• Opdracht 1: Vertaal de volgende zin uit de tekst over de theaters van de villa naar het Engels: "Het zuidelijk gelegen, Romeins theater had een bijbehorende hal."
• Opdracht 2: Wissel in de tekst over de theaters van de villa "graniet" om voor "porfier" en geef dat deel opnieuw weer. Begin bij de woorden met "Het theater had" en stop na "aan 1300 toeschouwers.".
• Opdracht 3: Ga verder met de tekst over de theaters van de villa, vanaf het punt waar die ophoudt.

• Getoonde tekst:
——

Noordelijk en zuidelijk theater

De villa heeft ook zowel een noordelijk als een zuidelijk theater, die ongeveer 1 km van elkaar verwijderd zijn met een hoogteverschil van 60 meter. Het zuidelijk gelegen, Romeins theater had een bijbehorende hal. De twee gebouwen stonden op 35 meter evenwijdig naast elkaar ingeplant en waren met ondergrondse gangen verbonden. Het rechthoekige gebouw van 29 meter bij 42 meter was door gangen en deuren onderverdeeld in minstens veertien kamers met her en der een paar nissen met beelden. Het had een centrale ruimte met gele marmeren zuilen en hier zouden speciale maaltijden en dergelijke ceremonies plaatsgevonden hebben zoals de bankethallen in Epidauros en Troezen ten tijde van het Romeinse rijk. Daarom is het ook zeer aannemelijk dat er een keuken gevestigd was in het nabijgelegen ondergrondse gangenstelsel, aangezien deze ruimte verlucht was.

Het theater had in vergelijking met de overige gebouwen van de villa een relatief sobere architectuur en was conform de Romeinse regels voor een theater. De orchestra en de zittribune waren in de vorm van een halve cirkel en het had een maximale breedte van op z'n minst 50 meter, net zoals een gemiddeld, stedelijk Romeins theater. De podiummuur had eveneens de drie typische ingangen en werd ondersteund door de "porticus post scaenam" met twee verdiepingen. De zuilen van deze waren rijkelijk versierd met mozaïeken van wit marmer en graniet. De tribune was verdeeld door vier rechte wandelgangen en een half cirkelvormig wandelpad, en geornamenteerd met witte, marmeren tegels. De zitjes werden vermoedelijk eveneens bedekt met wit, Grieks marmer en boden plaats aan 1300 toeschouwers.

——

[Gegevens voor doelaanwijzing]
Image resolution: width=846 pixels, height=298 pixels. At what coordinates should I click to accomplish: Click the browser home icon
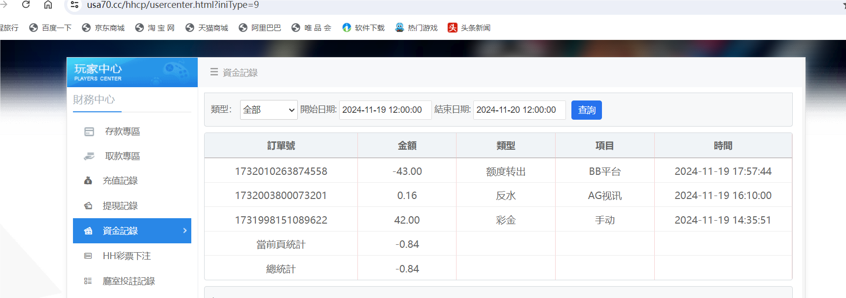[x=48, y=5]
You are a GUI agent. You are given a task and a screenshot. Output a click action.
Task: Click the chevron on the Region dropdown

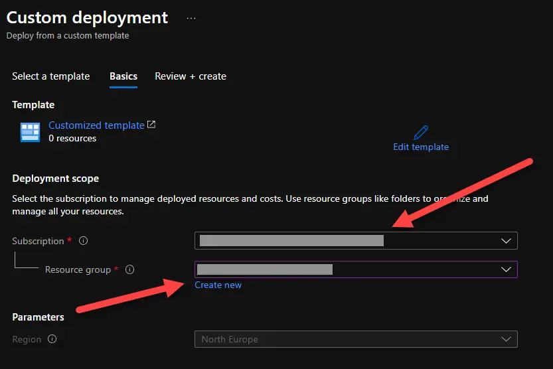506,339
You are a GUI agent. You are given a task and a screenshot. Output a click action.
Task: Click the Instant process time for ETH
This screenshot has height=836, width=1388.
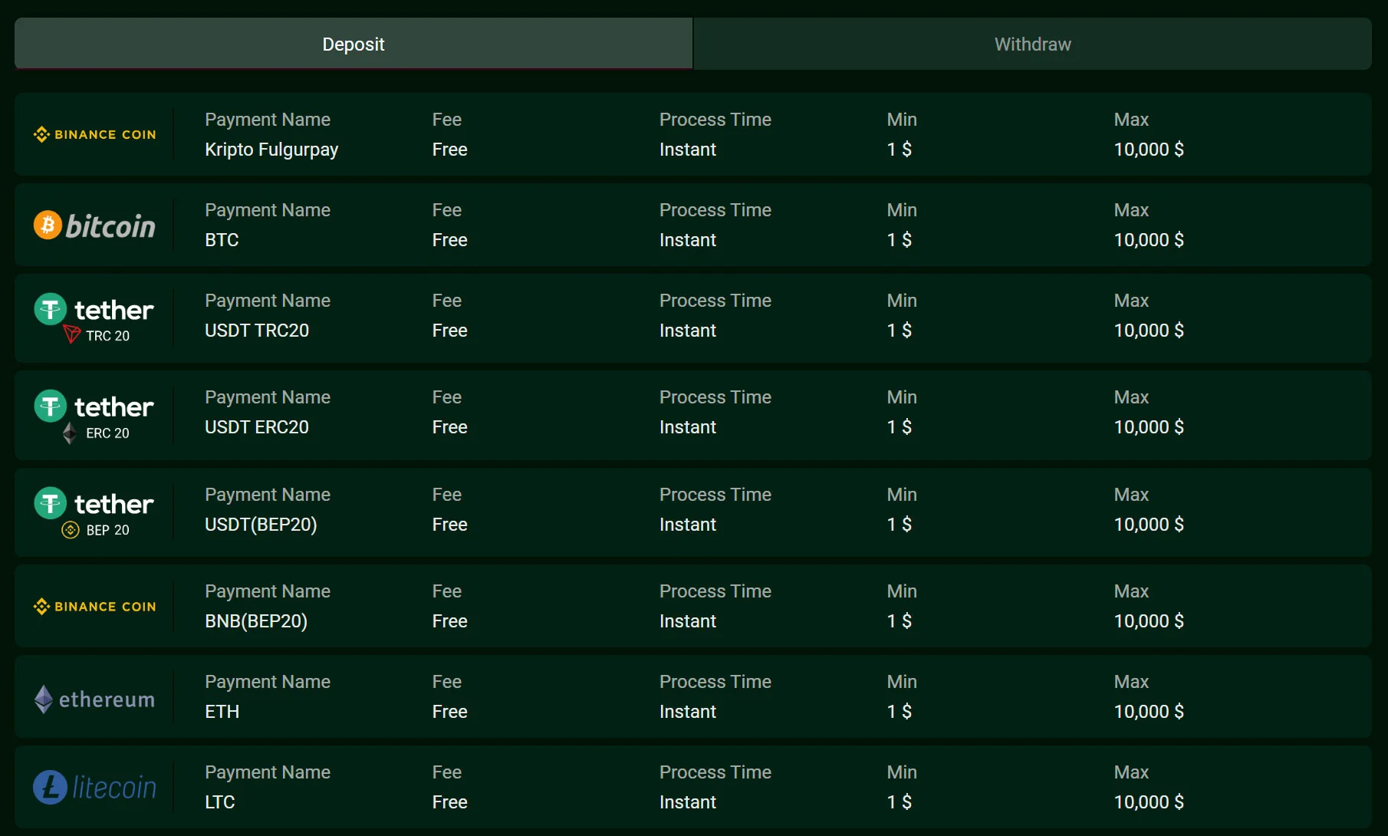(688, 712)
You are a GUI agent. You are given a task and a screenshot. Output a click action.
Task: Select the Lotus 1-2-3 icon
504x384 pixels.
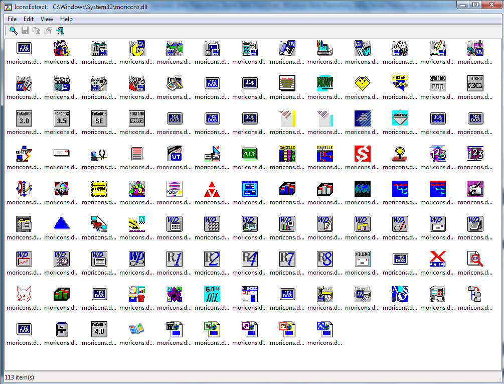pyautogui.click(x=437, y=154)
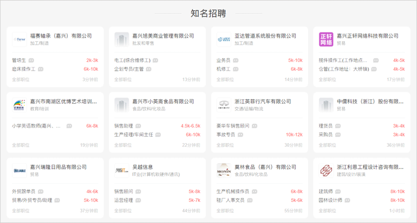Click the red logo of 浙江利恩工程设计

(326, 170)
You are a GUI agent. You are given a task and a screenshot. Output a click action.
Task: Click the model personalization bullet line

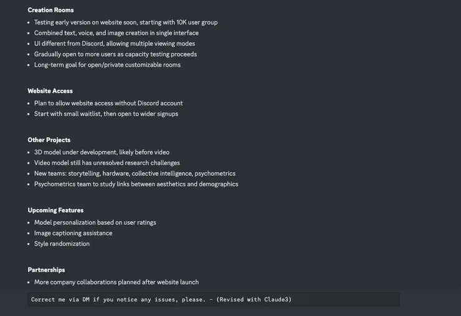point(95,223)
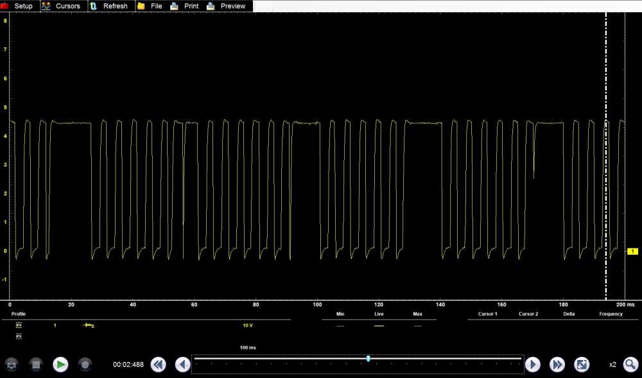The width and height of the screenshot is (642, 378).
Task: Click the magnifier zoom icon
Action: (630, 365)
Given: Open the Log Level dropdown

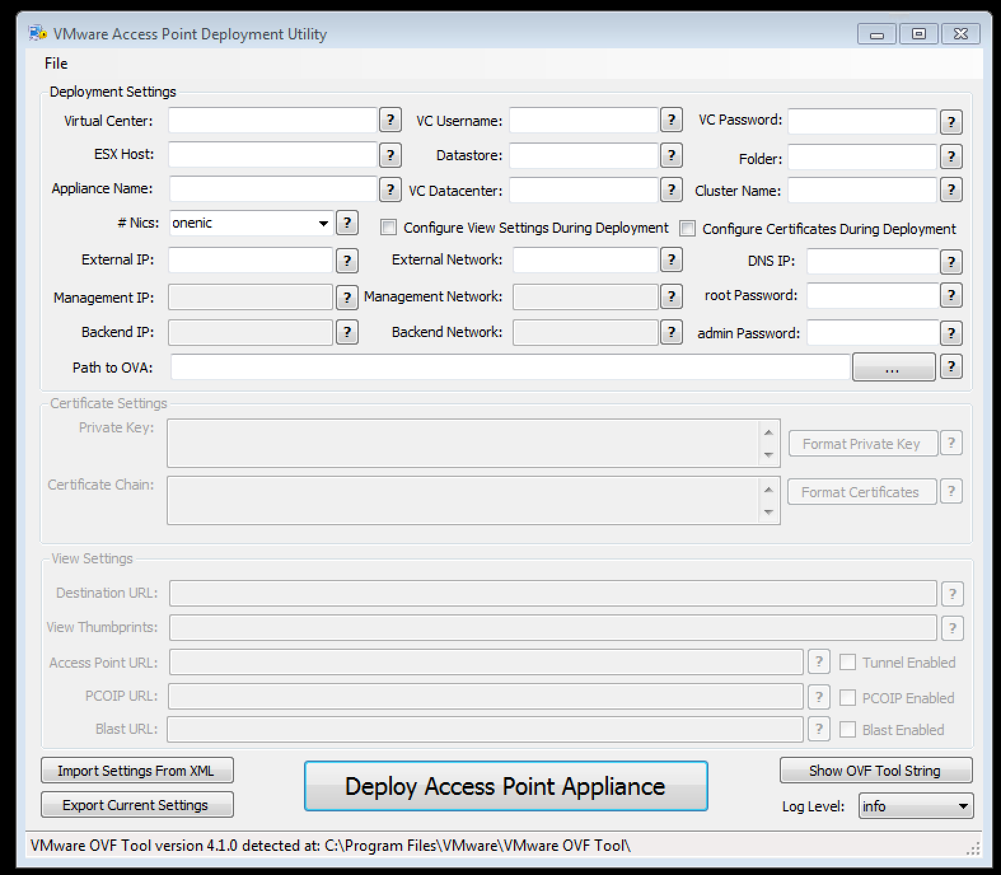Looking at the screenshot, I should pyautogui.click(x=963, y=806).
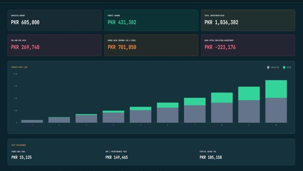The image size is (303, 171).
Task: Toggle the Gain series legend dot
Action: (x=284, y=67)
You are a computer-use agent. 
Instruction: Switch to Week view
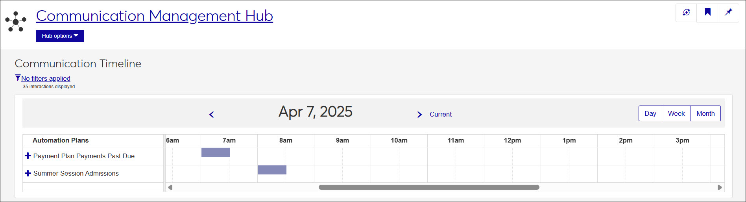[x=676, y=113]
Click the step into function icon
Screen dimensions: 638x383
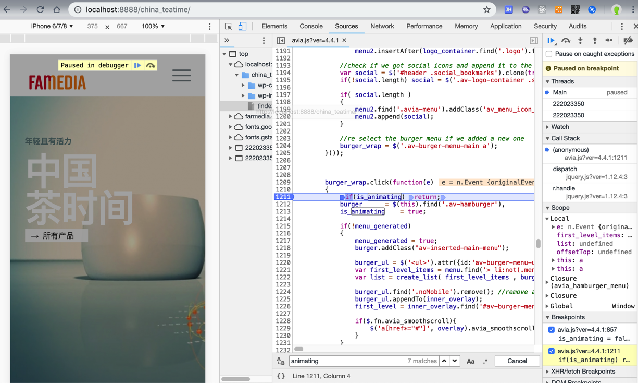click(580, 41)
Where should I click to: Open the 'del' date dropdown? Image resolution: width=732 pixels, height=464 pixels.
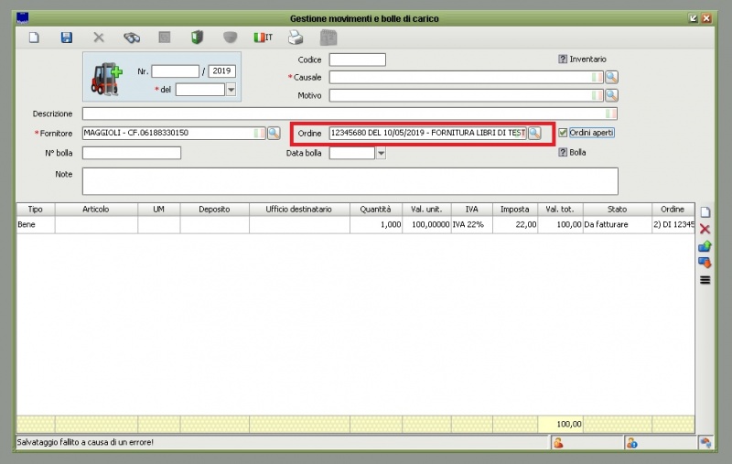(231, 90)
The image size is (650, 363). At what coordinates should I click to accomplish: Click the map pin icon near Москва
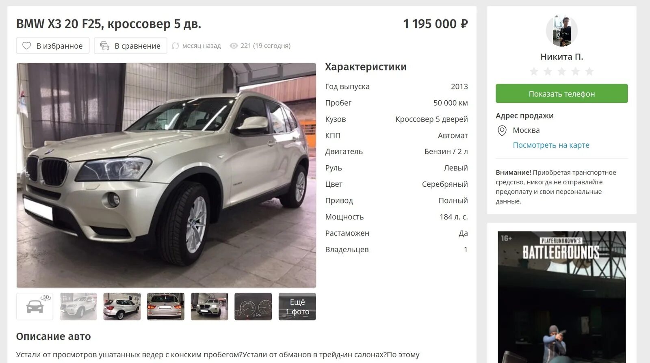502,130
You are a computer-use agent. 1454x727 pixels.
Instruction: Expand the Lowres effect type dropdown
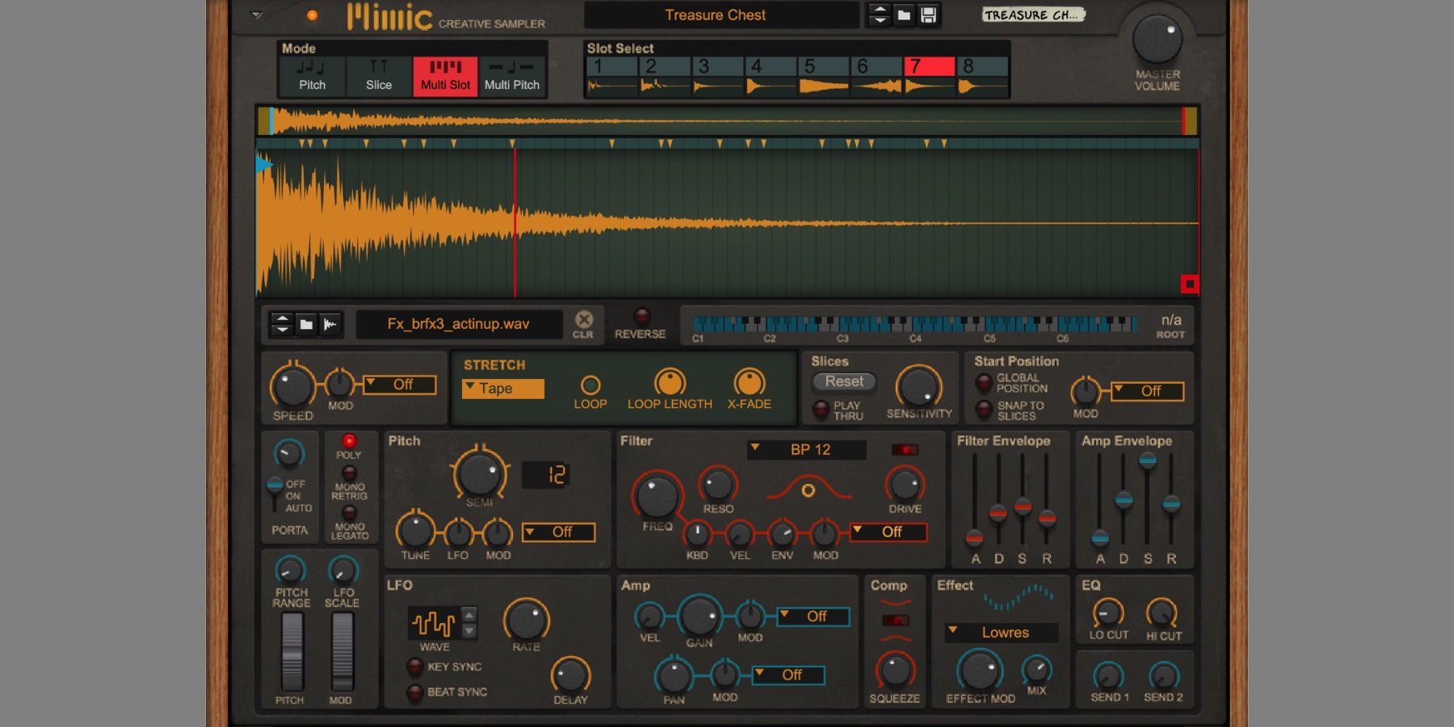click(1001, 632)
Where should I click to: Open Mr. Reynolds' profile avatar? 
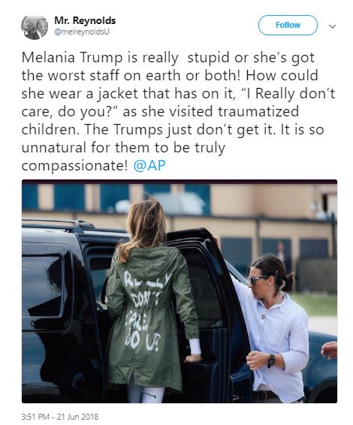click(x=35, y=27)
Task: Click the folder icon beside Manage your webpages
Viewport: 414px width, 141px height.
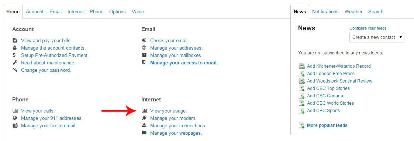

——

• Uitvoer 1: The Roman theater located to the south had an accompanying hall.

• Uitvoer 2:
Het theater had in vergelijking met de overige gebouwen van de villa een relatief sobere architectuur en was conform de Romeinse regels voor een theater. De orchestra en de zittribune waren in de vorm van een halve cirkel en het had een maximale breedte van op z'n minst 50 meter, net zoals een gemiddeld, stedelijk Romeins theater. De podiummuur had eveneens de drie typische ingangen en werd ondersteund door de "porticus post scaenam" met twee verdiepingen. De zuilen van deze waren rijkelijk versierd met mozaïeken van wit marmer en porfier. De tribune was verdeeld door vier rechte wandelgangen en een half cirkelvormig wandelpad, en geornamenteerd met witte, marmeren tegels. De zitjes werden vermoedelijk eveneens bedekt met wit, Grieks marmer en boden plaats aan 1300 toeschouwers.

• Uitvoer 3:
Bovenaan, tussen twee centrale wandelgangen van de tribune, rees er een cirkelvormig gebouwtje op met een diameter van 6 meter met een koepel. Het gebied er rond had geen zitplaatsen en was verfraaid met grijs marmer. Eerst werd verondersteld dat het een keizerlijk zitje was, maar hiervoor staat het wel heel ver van het podium verwijderd. Enerzijds zijn tempels zelden aan te treffen bovenin bij Romeinse theaters, anderzijds is het vreemd dat er zitjes moesten worden plaatsgemaakt voor een open ruimte en dat er trappen naartoe leiden.

Onder de gehele lengte van het podium treffen we drie gangen aan van verschillende afmetingen en op verschillende hoogten die met elkaar verbonden zijn en deel uitmaken van een reusachtig ondergronds netwerk. De middelste en de bovenste gang zijn toegankelijk vanaf het theater.

Als we het noordelijk theater zouden vergelijken met het zuidelijk veronderstellen we dat het noordelijk meer voor ontspanning diende en het zuidelijk voor ceremoniële doeleinden. Denk maar aan de ondergrondse gangen en het cirkelvormig gebouwtje. Het noordelijk theater was Grieks en had geen ondergrondse gangen of andere vreemde elementen. Het Grieks theater stond in tegenstelling tot het Romeins niet alleen, maar ingepland tussen een plein en een zaal.

Ondergronds gangenstelsel

Zoals eerder vermeld is er een stelsel van ondergrondse gangen aanwezig. Pirro Ligorio (ca. 1513-1583) en Francesco Contini (16e eeuw), de eersten die de villa bestudeerd hadden, noemden het zelfs de Elyseïsche velden. Anderen beschouwden het als Hadrianus' onderwereld. Het is meer dan duidelijk dat dit zeer ongewoon is voor een villa. In zijn geheel is het een trapezium van 840 meter lang en verlicht door 70 gaten aan de bovenzijde. De passages zijn even hoog als breed: 5 meter. De vloer is bedekt met steengruis en heeft een greppeltje van 20 cm breed en 10 cm diep. In de oostelijke en westelijke gang zijn zelfs sporen gevonden van houtwerk. Het stelsel werd tot stand gebracht door 20 000 kubieke meter tufsteen uit te graven en weg te voeren langs de 70 openingen of oculi. In vergelijking met de andere Romeinse tunnels zijn deze veel breder en zwaarder om uit te graven.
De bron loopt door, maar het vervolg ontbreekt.